Set task:
Could you copy out the data, starting at the line containing "The height and width of the screenshot is (1014, 1804)." and ending at the line containing "Action: point(294,116)", both included, character for character?

Provided records:

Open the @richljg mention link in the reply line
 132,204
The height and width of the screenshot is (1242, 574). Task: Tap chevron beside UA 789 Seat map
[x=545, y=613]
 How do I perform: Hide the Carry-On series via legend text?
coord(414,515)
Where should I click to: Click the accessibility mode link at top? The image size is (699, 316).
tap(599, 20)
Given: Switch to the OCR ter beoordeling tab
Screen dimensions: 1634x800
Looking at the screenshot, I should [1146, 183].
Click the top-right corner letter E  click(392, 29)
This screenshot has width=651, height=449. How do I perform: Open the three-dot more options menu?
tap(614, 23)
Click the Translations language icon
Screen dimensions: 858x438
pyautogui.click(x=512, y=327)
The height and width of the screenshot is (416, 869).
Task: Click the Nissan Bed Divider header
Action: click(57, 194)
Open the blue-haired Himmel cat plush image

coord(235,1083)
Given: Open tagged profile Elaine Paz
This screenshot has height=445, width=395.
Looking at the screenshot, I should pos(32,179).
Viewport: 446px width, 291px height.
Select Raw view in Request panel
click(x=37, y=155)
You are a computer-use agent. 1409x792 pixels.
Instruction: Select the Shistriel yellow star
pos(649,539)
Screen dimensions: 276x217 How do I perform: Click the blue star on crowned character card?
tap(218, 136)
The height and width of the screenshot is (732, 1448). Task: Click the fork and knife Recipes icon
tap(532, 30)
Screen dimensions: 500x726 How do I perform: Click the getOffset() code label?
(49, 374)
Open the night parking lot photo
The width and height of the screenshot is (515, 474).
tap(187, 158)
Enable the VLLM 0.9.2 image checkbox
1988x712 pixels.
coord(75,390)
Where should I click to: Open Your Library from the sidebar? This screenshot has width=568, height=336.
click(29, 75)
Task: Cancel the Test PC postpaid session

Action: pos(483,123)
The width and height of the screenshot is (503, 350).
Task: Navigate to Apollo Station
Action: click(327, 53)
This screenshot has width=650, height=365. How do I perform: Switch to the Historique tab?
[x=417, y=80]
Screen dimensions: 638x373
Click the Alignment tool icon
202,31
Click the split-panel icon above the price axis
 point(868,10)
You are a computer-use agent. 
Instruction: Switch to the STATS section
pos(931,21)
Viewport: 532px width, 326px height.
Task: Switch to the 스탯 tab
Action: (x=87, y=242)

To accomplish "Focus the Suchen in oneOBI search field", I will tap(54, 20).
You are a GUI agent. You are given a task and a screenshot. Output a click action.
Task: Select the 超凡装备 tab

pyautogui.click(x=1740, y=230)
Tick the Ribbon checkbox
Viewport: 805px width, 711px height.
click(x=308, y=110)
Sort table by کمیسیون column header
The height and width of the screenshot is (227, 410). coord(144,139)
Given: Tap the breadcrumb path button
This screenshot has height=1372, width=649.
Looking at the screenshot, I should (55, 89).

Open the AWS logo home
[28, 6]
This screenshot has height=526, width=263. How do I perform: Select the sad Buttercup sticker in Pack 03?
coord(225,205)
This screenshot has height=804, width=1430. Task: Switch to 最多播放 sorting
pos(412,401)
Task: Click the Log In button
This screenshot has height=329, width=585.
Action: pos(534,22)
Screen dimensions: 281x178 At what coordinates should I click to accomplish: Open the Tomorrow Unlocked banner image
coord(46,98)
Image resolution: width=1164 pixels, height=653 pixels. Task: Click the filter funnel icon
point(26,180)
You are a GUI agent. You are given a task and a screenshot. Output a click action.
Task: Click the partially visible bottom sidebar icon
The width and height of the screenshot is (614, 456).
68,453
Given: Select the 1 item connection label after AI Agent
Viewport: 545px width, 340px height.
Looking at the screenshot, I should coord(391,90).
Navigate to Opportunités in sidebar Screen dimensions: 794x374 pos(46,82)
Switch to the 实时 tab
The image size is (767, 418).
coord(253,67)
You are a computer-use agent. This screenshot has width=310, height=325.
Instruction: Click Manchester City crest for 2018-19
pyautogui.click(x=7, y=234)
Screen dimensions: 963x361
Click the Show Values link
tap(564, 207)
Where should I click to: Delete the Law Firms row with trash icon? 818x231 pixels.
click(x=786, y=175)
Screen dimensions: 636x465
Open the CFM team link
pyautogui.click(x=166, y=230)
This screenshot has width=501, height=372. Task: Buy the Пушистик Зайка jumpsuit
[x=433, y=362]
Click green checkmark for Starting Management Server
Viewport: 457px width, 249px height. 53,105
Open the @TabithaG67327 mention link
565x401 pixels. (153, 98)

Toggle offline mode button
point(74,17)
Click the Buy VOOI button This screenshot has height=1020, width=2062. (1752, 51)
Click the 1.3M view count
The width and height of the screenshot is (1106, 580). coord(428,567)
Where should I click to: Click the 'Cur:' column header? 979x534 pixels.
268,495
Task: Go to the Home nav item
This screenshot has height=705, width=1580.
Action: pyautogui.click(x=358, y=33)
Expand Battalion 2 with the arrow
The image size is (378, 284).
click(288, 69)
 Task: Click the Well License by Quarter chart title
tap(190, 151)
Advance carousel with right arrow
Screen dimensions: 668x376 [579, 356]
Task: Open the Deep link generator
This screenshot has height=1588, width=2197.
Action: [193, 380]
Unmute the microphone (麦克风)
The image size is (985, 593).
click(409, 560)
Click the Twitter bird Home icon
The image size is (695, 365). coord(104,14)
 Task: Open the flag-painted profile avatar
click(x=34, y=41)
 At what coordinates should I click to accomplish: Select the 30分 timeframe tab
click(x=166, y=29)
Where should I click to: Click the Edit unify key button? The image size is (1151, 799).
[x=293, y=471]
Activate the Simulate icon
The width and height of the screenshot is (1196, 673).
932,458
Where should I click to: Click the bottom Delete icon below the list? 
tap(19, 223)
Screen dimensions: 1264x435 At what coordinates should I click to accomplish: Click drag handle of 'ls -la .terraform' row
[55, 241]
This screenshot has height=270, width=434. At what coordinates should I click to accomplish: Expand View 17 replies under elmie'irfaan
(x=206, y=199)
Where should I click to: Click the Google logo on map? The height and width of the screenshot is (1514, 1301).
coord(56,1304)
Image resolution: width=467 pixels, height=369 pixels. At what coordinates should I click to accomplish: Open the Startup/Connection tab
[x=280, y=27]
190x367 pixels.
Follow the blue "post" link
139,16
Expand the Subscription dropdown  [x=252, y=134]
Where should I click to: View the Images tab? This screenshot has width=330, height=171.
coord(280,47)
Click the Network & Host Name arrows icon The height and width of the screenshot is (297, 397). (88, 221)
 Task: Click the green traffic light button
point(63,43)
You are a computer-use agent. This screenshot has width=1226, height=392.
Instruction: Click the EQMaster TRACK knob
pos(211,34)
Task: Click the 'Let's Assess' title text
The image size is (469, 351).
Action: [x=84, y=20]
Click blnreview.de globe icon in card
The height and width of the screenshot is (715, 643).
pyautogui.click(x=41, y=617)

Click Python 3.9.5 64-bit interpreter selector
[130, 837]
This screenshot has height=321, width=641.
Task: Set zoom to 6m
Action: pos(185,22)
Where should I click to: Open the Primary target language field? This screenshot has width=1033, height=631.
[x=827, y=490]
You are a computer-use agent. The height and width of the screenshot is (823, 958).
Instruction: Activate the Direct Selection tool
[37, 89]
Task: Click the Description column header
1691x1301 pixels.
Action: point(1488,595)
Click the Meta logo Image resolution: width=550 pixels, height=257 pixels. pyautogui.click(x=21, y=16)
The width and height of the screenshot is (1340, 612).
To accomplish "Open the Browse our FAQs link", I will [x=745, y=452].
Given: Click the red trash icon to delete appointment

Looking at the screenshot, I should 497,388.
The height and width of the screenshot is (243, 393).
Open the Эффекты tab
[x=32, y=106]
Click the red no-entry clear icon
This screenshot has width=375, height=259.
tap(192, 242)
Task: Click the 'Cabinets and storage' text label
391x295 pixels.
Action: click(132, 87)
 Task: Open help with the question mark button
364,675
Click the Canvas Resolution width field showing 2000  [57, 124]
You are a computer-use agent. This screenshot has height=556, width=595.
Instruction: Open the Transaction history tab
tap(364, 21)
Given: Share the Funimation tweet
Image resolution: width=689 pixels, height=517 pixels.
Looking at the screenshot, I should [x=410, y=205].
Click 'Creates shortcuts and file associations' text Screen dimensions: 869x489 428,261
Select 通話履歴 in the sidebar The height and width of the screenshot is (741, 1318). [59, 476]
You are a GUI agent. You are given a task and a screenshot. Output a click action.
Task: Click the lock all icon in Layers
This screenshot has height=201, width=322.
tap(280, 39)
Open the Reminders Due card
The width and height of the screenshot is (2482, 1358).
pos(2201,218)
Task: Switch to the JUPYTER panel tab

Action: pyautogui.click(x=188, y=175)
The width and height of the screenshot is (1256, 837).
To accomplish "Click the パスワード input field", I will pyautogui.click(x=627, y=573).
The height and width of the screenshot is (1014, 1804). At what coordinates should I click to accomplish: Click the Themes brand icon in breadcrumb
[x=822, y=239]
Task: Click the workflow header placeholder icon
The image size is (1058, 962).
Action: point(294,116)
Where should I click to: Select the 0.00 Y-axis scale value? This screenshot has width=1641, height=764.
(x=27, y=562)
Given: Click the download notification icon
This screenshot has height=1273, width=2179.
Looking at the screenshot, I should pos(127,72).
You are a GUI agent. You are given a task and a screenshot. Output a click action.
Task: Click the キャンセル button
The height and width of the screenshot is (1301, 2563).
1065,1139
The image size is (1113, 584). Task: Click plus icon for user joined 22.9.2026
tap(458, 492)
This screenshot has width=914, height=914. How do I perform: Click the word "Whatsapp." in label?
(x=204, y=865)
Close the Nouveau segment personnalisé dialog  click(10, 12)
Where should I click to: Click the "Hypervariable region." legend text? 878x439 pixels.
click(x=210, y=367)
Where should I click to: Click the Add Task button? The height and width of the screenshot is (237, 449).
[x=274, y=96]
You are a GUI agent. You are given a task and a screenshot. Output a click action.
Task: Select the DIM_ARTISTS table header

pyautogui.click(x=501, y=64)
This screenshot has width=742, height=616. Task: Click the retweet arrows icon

The result:
The height and width of the screenshot is (1014, 1804). At what coordinates should I click to accomplish: Click the Themes brand icon in breadcrumb
[x=822, y=239]
Task: Click the workflow header placeholder icon
The image size is (1058, 962).
Action: point(294,116)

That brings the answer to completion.